University of Cambridge > Talks.cam > Microsoft Research Cambridge, public talks > Randomized tree ensembles: output kernels and variable importances

Randomized tree ensembles: output kernels and variable importances

Add to your list(s) Download to your calendar using vCal

If you have a question about this talk, please contact Microsoft Research Cambridge Talks Admins.

This event may be recorded and made available internally or externally via http://research.microsoft.com. Microsoft will own the copyright of any recordings made. If you do not wish to have your image/voice recorded please consider this before attending

Methods based on ensembles of randomized trees, such as random forests and extremely randomized trees, have been at the origin of many successful applications in various domains, among which computer vision and bioinformatics.
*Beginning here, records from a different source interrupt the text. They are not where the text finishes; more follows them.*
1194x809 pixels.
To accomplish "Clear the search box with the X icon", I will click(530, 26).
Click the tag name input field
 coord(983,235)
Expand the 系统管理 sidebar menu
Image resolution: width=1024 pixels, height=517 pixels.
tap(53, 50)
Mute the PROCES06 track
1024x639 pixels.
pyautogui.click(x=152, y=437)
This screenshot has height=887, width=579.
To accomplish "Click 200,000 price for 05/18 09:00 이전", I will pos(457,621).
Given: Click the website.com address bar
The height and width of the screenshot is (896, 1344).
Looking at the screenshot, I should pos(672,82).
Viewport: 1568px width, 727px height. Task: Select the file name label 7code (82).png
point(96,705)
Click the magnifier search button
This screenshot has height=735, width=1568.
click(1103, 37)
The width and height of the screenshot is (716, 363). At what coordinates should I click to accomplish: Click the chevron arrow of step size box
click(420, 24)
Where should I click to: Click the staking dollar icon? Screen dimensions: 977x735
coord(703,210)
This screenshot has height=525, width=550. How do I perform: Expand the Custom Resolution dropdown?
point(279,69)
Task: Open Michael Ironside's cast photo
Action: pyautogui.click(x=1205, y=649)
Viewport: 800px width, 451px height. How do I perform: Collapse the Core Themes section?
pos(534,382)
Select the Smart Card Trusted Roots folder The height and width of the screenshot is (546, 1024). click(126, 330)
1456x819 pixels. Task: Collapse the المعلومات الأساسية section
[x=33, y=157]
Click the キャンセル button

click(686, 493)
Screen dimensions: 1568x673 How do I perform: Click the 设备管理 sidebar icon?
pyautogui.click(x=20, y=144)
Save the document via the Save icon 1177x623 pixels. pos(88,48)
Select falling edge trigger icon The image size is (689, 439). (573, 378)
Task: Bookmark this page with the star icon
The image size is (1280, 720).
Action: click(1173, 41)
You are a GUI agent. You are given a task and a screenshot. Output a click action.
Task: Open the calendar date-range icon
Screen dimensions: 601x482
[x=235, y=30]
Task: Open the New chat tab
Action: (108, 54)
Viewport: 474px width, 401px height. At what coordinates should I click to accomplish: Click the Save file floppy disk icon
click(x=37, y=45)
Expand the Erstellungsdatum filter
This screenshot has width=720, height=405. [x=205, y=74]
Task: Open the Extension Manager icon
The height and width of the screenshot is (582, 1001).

The main advantages of these methods include statistical and computational efficiencies, ease of use, flexibility, and interpretability. This talk focuses on two methodological developments around these methods. First, we will present a principled generalization of classification and regression trees to make predictions in a kernel-induced output space. From a sample of both input feature vectors and a Gram matrix of output kernel values, the resulting method, called output kernel trees, learns a model of an output kernel as a function of the input features. This generalization naturally opens tree-based methods to structured output prediction and supervised kernel learning. The practical interest of the method will be illustrated on the problem of supervised graph inference. The second part of the talk will be devoted to variable importances derived from ensembles of randomized trees. Despite growing interest and practical use in various scientific areas, these variable importances are not well understood from a theoretical point of view. In an attempt to fill this gap, we will present a theoretical analysis of the mean decrease impurity variable importances as measured by an ensemble of totally randomized trees in asymptotic conditions. In particular, we demonstrate that the importance of a variable is equal to zero if and only if the variable is irrelevant and that the importance of a relevant variable is invariant with respect to the removal or the addition of irrelevant variables. These properties will be illustrated and we will discuss how they may change in the case of non-totally randomized trees such as random forests and extremely randomized trees.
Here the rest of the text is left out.